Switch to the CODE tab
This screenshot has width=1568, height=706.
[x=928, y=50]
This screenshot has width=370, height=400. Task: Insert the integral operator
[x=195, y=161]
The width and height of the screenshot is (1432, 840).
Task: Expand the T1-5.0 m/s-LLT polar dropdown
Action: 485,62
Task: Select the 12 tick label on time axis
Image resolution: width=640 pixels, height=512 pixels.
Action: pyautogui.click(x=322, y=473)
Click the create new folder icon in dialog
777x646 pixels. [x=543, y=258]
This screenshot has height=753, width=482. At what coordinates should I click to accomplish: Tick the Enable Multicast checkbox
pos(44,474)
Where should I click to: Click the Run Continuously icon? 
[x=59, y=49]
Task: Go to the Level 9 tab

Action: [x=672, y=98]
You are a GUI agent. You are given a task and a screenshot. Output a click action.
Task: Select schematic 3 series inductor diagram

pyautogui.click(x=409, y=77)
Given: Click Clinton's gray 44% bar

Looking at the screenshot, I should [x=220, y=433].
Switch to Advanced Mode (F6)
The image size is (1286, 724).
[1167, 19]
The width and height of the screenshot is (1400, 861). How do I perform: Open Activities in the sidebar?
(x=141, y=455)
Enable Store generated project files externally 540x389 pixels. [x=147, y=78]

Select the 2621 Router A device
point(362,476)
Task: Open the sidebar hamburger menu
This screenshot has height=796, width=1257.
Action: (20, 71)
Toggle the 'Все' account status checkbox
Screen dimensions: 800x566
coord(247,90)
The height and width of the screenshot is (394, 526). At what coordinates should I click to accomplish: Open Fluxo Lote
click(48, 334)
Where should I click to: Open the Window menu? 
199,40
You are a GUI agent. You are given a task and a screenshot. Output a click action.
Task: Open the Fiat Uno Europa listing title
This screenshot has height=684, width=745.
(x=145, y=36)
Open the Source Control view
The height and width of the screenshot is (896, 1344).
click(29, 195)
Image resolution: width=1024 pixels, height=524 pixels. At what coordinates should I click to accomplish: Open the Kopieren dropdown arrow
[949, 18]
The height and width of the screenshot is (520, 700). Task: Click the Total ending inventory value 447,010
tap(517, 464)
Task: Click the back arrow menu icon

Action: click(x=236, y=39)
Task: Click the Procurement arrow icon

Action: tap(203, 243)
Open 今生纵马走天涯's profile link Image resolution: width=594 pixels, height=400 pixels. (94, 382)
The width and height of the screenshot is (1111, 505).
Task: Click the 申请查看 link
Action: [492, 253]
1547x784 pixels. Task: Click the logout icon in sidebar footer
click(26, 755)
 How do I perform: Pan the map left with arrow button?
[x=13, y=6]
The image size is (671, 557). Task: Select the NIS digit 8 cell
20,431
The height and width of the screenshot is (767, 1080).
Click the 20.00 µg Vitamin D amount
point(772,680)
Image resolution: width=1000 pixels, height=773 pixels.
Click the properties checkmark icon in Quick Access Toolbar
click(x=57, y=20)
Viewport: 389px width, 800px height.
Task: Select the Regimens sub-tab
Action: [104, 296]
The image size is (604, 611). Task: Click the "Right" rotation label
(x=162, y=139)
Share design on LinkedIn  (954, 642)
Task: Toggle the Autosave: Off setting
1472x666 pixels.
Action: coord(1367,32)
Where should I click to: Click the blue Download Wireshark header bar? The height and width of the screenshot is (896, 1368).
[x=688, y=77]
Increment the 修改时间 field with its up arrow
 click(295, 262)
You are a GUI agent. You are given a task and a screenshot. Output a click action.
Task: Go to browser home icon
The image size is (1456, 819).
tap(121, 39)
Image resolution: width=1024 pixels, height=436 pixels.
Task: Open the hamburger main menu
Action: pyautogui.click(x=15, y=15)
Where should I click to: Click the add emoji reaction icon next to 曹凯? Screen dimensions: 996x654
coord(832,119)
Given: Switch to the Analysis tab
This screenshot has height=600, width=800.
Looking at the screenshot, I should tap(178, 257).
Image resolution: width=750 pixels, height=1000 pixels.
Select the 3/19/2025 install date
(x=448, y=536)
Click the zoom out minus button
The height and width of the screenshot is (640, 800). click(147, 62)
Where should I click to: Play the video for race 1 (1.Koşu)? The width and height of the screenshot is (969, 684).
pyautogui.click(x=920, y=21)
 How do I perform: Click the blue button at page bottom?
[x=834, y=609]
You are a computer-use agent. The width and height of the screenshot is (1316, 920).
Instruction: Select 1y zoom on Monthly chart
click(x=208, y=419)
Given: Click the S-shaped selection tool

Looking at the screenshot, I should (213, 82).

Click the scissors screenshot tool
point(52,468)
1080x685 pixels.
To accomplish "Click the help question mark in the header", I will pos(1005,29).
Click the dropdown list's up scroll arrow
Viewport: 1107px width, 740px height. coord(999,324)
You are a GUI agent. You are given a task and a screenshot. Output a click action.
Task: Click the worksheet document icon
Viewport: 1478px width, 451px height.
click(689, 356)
◆ ◆ ◆ ◆
> What is required
Set the data above down again in full, exactly as it reads.

> Output for this task
Switch to the CODE tab
This screenshot has width=1568, height=706.
[x=928, y=50]
This screenshot has width=370, height=400. Task: Insert the integral operator
[x=195, y=161]
The width and height of the screenshot is (1432, 840).
Task: Expand the T1-5.0 m/s-LLT polar dropdown
Action: 485,62
Task: Select the 12 tick label on time axis
Image resolution: width=640 pixels, height=512 pixels.
Action: pyautogui.click(x=322, y=473)
Click the create new folder icon in dialog
777x646 pixels. [x=543, y=258]
This screenshot has height=753, width=482. At what coordinates should I click to accomplish: Tick the Enable Multicast checkbox
pos(44,474)
Where should I click to: Click the Run Continuously icon? 
[x=59, y=49]
Task: Go to the Level 9 tab

Action: [x=672, y=98]
You are a GUI agent. You are given a task and a screenshot. Output a click action.
Task: Select schematic 3 series inductor diagram

pyautogui.click(x=409, y=77)
Given: Click Clinton's gray 44% bar

Looking at the screenshot, I should [x=220, y=433].
Switch to Advanced Mode (F6)
The image size is (1286, 724).
[1167, 19]
The width and height of the screenshot is (1400, 861). How do I perform: Open Activities in the sidebar?
(x=141, y=455)
Enable Store generated project files externally 540x389 pixels. [x=147, y=78]

Select the 2621 Router A device
point(362,476)
Task: Open the sidebar hamburger menu
This screenshot has height=796, width=1257.
Action: (20, 71)
Toggle the 'Все' account status checkbox
Screen dimensions: 800x566
coord(247,90)
The height and width of the screenshot is (394, 526). At what coordinates should I click to accomplish: Open Fluxo Lote
click(48, 334)
Where should I click to: Open the Window menu? 
199,40
You are a GUI agent. You are given a task and a screenshot. Output a click action.
Task: Open the Fiat Uno Europa listing title
This screenshot has height=684, width=745.
(x=145, y=36)
Open the Source Control view
The height and width of the screenshot is (896, 1344).
click(29, 195)
Image resolution: width=1024 pixels, height=524 pixels. At what coordinates should I click to accomplish: Open the Kopieren dropdown arrow
[949, 18]
The height and width of the screenshot is (520, 700). Task: Click the Total ending inventory value 447,010
tap(517, 464)
Task: Click the back arrow menu icon

Action: click(x=236, y=39)
Task: Click the Procurement arrow icon

Action: tap(203, 243)
Open 今生纵马走天涯's profile link Image resolution: width=594 pixels, height=400 pixels. (94, 382)
The width and height of the screenshot is (1111, 505).
Task: Click the 申请查看 link
Action: [492, 253]
1547x784 pixels. Task: Click the logout icon in sidebar footer
click(26, 755)
 How do I perform: Pan the map left with arrow button?
[x=13, y=6]
The image size is (671, 557). Task: Select the NIS digit 8 cell
20,431
The height and width of the screenshot is (767, 1080).
Click the 20.00 µg Vitamin D amount
point(772,680)
Image resolution: width=1000 pixels, height=773 pixels.
Click the properties checkmark icon in Quick Access Toolbar
click(x=57, y=20)
Viewport: 389px width, 800px height.
Task: Select the Regimens sub-tab
Action: [104, 296]
The image size is (604, 611). Task: Click the "Right" rotation label
(x=162, y=139)
Share design on LinkedIn  (954, 642)
Task: Toggle the Autosave: Off setting
1472x666 pixels.
Action: coord(1367,32)
Where should I click to: Click the blue Download Wireshark header bar? The height and width of the screenshot is (896, 1368).
[x=688, y=77]
Increment the 修改时间 field with its up arrow
 click(295, 262)
You are a GUI agent. You are given a task and a screenshot. Output a click action.
Task: Go to browser home icon
The image size is (1456, 819).
tap(121, 39)
Image resolution: width=1024 pixels, height=436 pixels.
Task: Open the hamburger main menu
Action: pyautogui.click(x=15, y=15)
Where should I click to: Click the add emoji reaction icon next to 曹凯? Screen dimensions: 996x654
coord(832,119)
Given: Switch to the Analysis tab
This screenshot has height=600, width=800.
Looking at the screenshot, I should tap(178, 257).
Image resolution: width=750 pixels, height=1000 pixels.
Select the 3/19/2025 install date
(x=448, y=536)
Click the zoom out minus button
The height and width of the screenshot is (640, 800). click(147, 62)
Where should I click to: Play the video for race 1 (1.Koşu)? The width and height of the screenshot is (969, 684).
pyautogui.click(x=920, y=21)
 How do I perform: Click the blue button at page bottom?
[x=834, y=609]
You are a computer-use agent. The width and height of the screenshot is (1316, 920).
Instruction: Select 1y zoom on Monthly chart
click(x=208, y=419)
Given: Click the S-shaped selection tool

Looking at the screenshot, I should (213, 82).

Click the scissors screenshot tool
point(52,468)
1080x685 pixels.
To accomplish "Click the help question mark in the header", I will pos(1005,29).
Click the dropdown list's up scroll arrow
Viewport: 1107px width, 740px height. coord(999,324)
You are a GUI agent. You are given a task and a screenshot. Output a click action.
Task: Click the worksheet document icon
Viewport: 1478px width, 451px height.
click(689, 356)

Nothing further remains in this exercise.